Before concluding, one aspect concerning Para 12
of Accounting Standard AS-13 relied upon by the Revenue
needs to be highlighted. Para 12 indicates that
interest/ dividends received on investments are
generally regarded as return on investment and not
return of investment. It is only in certain
circumstances where the purchase price includes the
right to receive crystallized and accrued dividends/
interest, that have already accrued and become due for
payment before the date of purchase of the units, that
the same has got to be reduced from the purchase cost of
the investment. A mere receipt of dividend subsequent
to purchase of units, on the basis of a person holding
units at the time of declaration of dividend on the
record date, cannot go to offset the cost of acquisition
of the units.
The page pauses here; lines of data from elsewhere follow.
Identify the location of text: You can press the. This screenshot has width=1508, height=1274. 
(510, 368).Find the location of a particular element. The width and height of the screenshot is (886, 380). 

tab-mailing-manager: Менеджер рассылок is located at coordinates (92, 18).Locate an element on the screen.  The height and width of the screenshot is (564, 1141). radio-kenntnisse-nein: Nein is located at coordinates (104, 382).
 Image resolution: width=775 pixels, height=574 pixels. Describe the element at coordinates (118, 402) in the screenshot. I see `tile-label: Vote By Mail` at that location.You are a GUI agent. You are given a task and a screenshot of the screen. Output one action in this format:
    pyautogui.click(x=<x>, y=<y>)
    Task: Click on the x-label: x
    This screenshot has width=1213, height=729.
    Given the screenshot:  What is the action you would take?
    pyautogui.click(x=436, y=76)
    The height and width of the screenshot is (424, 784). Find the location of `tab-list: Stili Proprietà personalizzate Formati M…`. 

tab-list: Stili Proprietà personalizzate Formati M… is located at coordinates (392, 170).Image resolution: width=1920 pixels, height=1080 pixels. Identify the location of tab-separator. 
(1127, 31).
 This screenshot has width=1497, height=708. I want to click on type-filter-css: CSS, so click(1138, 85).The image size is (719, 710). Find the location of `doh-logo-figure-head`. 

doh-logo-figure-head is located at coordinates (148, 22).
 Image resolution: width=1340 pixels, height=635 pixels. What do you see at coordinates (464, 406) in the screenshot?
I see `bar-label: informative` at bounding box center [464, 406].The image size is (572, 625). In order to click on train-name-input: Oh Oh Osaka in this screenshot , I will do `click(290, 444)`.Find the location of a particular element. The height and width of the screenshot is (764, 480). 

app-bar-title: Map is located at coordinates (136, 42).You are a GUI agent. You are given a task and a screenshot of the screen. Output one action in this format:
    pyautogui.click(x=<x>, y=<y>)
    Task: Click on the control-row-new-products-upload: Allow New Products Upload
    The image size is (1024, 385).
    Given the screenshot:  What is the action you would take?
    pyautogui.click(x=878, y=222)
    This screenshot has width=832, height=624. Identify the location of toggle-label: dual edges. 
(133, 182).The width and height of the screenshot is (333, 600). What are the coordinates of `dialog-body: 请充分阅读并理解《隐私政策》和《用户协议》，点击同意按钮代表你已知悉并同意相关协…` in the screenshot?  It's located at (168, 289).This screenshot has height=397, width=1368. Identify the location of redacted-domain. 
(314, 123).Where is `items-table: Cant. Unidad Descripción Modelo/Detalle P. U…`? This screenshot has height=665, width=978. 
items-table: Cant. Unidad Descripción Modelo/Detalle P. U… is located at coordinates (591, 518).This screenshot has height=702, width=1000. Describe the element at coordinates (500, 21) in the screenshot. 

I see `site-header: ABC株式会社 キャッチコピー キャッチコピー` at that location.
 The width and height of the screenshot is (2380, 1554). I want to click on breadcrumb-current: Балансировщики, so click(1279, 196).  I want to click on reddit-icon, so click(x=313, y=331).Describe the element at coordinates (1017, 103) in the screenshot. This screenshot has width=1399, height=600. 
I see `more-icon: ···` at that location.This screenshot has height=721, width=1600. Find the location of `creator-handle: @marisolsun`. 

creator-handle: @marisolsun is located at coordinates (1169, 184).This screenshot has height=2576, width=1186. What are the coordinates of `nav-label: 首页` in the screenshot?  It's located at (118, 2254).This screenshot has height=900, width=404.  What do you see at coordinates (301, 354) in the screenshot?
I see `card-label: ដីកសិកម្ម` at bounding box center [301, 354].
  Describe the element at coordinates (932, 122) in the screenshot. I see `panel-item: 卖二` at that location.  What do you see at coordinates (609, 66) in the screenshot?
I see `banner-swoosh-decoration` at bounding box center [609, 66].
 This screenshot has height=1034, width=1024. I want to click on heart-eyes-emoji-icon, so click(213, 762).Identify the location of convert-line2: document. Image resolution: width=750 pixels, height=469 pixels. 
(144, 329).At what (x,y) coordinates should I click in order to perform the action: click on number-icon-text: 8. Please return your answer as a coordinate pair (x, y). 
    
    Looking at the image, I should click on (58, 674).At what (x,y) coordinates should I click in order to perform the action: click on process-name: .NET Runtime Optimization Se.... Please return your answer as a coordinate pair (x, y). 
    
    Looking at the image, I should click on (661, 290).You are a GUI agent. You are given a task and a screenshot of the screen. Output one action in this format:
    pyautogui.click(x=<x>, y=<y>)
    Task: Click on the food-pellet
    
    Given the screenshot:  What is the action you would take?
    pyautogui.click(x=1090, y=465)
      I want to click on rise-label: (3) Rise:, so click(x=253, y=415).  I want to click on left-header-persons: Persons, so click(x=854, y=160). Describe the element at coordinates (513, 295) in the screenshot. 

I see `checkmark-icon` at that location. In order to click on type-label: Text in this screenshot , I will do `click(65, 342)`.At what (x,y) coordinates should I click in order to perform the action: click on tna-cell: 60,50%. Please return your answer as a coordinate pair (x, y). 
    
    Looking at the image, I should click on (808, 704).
Therefore, AS-13 has no application to
the facts of the present cases where units are bought at
the ruling NAV with a right to receive dividend as and
when declared in future and did not carry any vested
right to claim dividends which had already accrued prior
to the purchase.
For the above reasons, we find no infirmity in
the impugned judgment of the High Court and,
accordingly, these Civil Appeals filed by the Department
are dismissed with no order as to costs.